My offseason plan looks different than Pat’s and Eric’s. They each outlined under-the-radar solutions to the Phillies’ problems, moves that could make the team younger and not put the Phils over the luxury tax.
I took a different approach. The Phillies need to improve, and I’m more concerned with upgrading the offense and bullpen than I am with getting the most bang for the buck. I see Eric’s points about what Peter Bourjos adds, but I don’t think he’s a big enough offensive upgrade. I agree that Ryan Theriot is a serviceable platoon option at third base, but he’s not much more than that and he’s very similar to Kevin Frandsen.
Here is my offseason wishlist:
B.J. Upton – five years, $78 million
Even if the elder Upton doesn’t realize his potential and has five more seasons like his previous five, he’ll be worth this type of contract. It may seem like a ton, but it’s what you pay in today’s world for a power-hitting, defensively sound everyday centerfielder.
I know about Upton’s deficiencies, his .298 OBP last season, his average of 162 strikeouts per season since 2009. But I care more about the 28 home runs he hit last season at a park that suppresses homers, the 40 steals he’s averaged over the last five years.
Upton may be a .250 hitter for the rest of his career. But this specific Phillies team needs power (17th in slugging percentage, 18th in homers), and could use some speed in the middle of the order. Upton could provide both after Chase Utley and Ryan Howard.
He’s great defensively and has well above-average speed. He’s also 28 … almost two years younger than Michael Bourn and three years younger than Angel Pagan.
The possibility exists that Upton, in this park and in front of actual fans, could take his game to another level.
Kevin Youkilis – two years, $17 million
He’s the best available third baseman and would give the Phillies exactly the type of plate discipline they need. The Phils were also 17th in on-base percentage last season and haven’t had a true pitch-taker since Jayson Werth.

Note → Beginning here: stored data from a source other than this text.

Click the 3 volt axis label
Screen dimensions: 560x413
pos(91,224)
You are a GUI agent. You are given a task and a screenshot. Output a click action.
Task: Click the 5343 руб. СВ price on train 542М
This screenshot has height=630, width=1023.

Signing Upton makes much more sense if you can also land Youkilis, because Upton could add power and speed while Youkilis gives you power and plate discipline. He doesn’t move well on the bases, but Youk could fit in as a second batter because of how often he gets on base. He has a .384 career OBP and figures to bounce back from last season’s career-low, which was mostly the result of a terrible April.
Youkilis is the only third baseman in this class that could improve the Phillies at the plate, so he’s the easy choice. Actually signing him figures to be tough, as the White Sox want to re-sign him and teams are interested in him as both a third baseman and first baseman.
The Phillies haven’t had a long-term option at the hot corner since Scott Rolen. Youk could be the guy for two years while Cody Asche continues to develop on the farm.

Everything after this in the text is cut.